"Il Cdm è un organo collegiale non siamo qui a fare i tuoi passacarte. Devi portare rispetto a me e a ciascuno dei ministri che siedono intorno a questo tavolo". È lo sfogo del premier Giuseppe Conte raccontato nel restroscena dell'Adnkronos da fonti di governo presenti al Consiglio dei ministri di questa sera, e che hanno raccontato di toni estremamente irritati. A quanto si apprende lo scontro nel governo Lega-M5S si fa sempre più acceso, fino a spingere il presidente del Consiglio a scagliarsi contro il ministro degli Interni Matteo Salvini. A far sbottare il premier è stata l'accelerazione del leader della Lega, che, a Cdm appena cominciato, è sceso nel cortile antistante Palazzo Chigi annunciando lo stralcio della misura ‘Salva Roma' dal dl crescita.

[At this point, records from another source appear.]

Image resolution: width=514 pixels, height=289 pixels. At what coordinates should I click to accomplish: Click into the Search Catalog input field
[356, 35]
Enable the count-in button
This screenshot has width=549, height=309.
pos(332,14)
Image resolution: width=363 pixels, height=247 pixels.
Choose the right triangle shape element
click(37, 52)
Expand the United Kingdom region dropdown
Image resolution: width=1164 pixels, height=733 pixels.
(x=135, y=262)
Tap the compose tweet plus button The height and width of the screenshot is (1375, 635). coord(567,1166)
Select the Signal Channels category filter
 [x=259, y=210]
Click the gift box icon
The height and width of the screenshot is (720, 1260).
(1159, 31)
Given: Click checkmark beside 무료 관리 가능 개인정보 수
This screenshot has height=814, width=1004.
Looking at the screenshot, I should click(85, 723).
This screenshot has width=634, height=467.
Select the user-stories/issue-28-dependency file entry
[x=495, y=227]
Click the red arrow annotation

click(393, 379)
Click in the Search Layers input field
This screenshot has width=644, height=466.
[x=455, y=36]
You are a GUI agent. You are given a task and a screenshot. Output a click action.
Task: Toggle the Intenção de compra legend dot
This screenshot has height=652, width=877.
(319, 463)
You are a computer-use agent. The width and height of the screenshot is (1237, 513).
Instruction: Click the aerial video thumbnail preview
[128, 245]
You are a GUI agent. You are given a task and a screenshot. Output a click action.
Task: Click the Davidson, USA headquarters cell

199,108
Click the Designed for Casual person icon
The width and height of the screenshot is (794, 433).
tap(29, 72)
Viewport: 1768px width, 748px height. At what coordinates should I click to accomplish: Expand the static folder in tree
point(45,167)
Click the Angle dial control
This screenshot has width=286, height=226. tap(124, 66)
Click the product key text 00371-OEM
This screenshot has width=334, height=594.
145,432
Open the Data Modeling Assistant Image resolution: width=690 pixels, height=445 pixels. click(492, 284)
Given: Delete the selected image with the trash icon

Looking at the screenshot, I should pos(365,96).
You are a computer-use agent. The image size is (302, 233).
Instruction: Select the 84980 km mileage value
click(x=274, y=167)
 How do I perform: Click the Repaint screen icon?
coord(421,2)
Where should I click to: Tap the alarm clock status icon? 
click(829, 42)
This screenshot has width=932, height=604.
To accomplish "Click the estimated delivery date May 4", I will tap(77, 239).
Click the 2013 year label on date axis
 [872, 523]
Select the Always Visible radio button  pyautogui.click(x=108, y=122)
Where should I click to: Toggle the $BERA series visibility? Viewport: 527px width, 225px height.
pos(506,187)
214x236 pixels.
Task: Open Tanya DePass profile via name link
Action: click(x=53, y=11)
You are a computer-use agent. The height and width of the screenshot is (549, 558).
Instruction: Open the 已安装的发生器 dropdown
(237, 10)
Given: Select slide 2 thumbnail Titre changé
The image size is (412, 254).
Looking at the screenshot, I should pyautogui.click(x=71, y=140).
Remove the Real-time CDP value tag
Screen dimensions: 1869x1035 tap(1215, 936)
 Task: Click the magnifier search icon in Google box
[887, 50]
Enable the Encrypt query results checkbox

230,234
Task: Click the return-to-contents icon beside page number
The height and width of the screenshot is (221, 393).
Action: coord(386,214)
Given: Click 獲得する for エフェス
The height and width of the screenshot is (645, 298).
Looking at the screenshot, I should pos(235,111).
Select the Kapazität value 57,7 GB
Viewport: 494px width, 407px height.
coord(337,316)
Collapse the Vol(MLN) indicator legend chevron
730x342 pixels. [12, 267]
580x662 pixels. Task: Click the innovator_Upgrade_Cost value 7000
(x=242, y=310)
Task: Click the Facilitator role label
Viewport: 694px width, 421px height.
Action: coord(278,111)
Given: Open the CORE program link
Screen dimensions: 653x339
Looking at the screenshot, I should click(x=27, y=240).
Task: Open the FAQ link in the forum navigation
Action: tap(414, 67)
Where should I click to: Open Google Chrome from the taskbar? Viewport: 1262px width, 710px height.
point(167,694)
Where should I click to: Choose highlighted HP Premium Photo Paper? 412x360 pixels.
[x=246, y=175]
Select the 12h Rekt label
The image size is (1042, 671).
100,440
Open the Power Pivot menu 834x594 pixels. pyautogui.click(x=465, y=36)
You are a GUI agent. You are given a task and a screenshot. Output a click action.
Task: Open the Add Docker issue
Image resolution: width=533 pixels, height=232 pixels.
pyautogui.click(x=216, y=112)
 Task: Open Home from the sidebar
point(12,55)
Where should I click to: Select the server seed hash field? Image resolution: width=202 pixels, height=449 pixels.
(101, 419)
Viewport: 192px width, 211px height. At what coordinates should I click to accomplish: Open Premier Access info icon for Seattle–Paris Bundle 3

Una dichiarazione, quella del vicepremier leghista, che ricalca solo la proposta della Lega. L'intraprendenza di Salvini ha mandato su tutte le furie Conte, che di solito svolge il ruolo del mediatore. Intorno alle 21 di questa sera Di Maio è arrivato a Chigi per parlare anche del caso del sottosegretario Siri, chiedendo ancora le sue dimissioni, ritenute invece non necessarie dalla Lega. Il Consiglio dei ministri non si è ancora concluso, ma sui principali dossier lo stallo non è stato ancora superato.

Intanto, poco dopo la mezzanotte, è giunta la notizia dal Consiglio dei ministri dell'ok alla norma sul rimborso per i risparmiatori coinvolti nei crac delle banche. Fonti di governo M5s hanno spiegato che ci sarebbe "un aumento dell'indennizzo diretto da un tetto massimo di 100mila a 200mila euro". Dalle stesse fonti trapela la soddisfazione del Movimento 5 stelle: "Lo avevamo detto, lo abbiamo fatto".